=== Section Start ===

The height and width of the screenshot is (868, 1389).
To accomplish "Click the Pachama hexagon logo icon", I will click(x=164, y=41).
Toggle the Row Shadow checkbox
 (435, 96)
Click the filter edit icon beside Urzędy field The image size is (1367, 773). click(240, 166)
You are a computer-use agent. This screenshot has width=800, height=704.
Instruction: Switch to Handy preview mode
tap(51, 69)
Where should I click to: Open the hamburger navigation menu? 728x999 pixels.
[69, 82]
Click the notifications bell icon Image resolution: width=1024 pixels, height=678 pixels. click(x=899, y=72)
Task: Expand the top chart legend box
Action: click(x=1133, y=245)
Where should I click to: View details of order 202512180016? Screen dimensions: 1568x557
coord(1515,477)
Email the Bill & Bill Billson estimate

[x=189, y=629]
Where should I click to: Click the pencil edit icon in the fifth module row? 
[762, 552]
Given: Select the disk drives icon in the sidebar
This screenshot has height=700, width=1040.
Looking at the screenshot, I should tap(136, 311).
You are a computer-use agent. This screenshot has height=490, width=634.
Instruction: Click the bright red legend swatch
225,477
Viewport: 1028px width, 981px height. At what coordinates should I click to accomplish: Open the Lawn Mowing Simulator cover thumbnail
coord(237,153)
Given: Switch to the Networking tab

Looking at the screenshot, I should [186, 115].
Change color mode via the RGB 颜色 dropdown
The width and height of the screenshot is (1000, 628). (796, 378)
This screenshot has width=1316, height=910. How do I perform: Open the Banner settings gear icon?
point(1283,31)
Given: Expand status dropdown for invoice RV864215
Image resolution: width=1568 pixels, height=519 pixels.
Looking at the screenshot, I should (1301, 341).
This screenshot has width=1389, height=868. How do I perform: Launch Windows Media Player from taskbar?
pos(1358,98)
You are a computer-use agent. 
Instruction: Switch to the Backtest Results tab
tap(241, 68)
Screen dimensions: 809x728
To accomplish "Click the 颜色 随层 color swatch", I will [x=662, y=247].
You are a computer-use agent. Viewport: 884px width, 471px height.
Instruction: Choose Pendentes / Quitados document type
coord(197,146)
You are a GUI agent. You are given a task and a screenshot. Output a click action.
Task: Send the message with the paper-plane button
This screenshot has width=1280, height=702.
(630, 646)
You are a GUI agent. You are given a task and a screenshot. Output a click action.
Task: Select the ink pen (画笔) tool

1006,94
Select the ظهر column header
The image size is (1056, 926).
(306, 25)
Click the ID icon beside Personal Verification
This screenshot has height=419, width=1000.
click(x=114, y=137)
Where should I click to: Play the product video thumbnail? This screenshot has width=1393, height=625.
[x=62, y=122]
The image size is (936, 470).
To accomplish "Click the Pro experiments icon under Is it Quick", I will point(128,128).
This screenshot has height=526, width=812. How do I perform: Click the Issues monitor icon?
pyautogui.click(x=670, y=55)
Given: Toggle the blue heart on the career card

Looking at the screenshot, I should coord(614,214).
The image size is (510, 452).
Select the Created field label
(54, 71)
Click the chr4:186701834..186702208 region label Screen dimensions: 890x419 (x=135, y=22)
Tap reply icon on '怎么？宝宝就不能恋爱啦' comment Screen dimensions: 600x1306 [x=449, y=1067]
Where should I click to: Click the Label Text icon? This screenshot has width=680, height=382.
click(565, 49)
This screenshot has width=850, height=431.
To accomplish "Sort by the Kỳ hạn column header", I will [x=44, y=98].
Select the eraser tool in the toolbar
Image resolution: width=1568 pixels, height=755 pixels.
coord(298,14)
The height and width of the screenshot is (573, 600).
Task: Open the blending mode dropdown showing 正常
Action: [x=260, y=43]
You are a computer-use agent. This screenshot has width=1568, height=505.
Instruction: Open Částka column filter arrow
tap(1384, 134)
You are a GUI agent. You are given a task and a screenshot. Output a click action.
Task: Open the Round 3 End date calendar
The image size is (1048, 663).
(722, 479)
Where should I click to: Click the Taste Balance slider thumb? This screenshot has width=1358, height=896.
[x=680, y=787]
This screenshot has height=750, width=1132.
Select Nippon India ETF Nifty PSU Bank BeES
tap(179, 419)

=== Section End ===

• Task details
Only the lines containing the string "beside" are needed; pull them out of the records.

• Result of this task
Click the filter edit icon beside Urzędy field The image size is (1367, 773). click(240, 166)
Click the ID icon beside Personal Verification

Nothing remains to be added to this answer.